## Task objective
Write out exactly the lines of the entries below from the one holding "The height and" to the one holding "How do I perform: Click", inclusive, and leave out all other lines.
[Data — start]
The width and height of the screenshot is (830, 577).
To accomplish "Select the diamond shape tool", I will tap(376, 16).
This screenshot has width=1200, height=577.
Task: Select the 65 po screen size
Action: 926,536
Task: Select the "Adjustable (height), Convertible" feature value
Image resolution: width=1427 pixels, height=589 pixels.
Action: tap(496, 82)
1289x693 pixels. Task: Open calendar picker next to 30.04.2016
[Data — finish]
[Data — start]
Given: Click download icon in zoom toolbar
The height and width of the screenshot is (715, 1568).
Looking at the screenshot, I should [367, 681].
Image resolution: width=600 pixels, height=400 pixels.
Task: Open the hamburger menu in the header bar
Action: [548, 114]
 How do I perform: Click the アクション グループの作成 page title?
[Data — finish]
## Solved problem
The height and width of the screenshot is (715, 1568).
Looking at the screenshot, I should [367, 681].
Image resolution: width=600 pixels, height=400 pixels.
Task: Open the hamburger menu in the header bar
Action: [548, 114]
 How do I perform: Click the アクション グループの作成 page title?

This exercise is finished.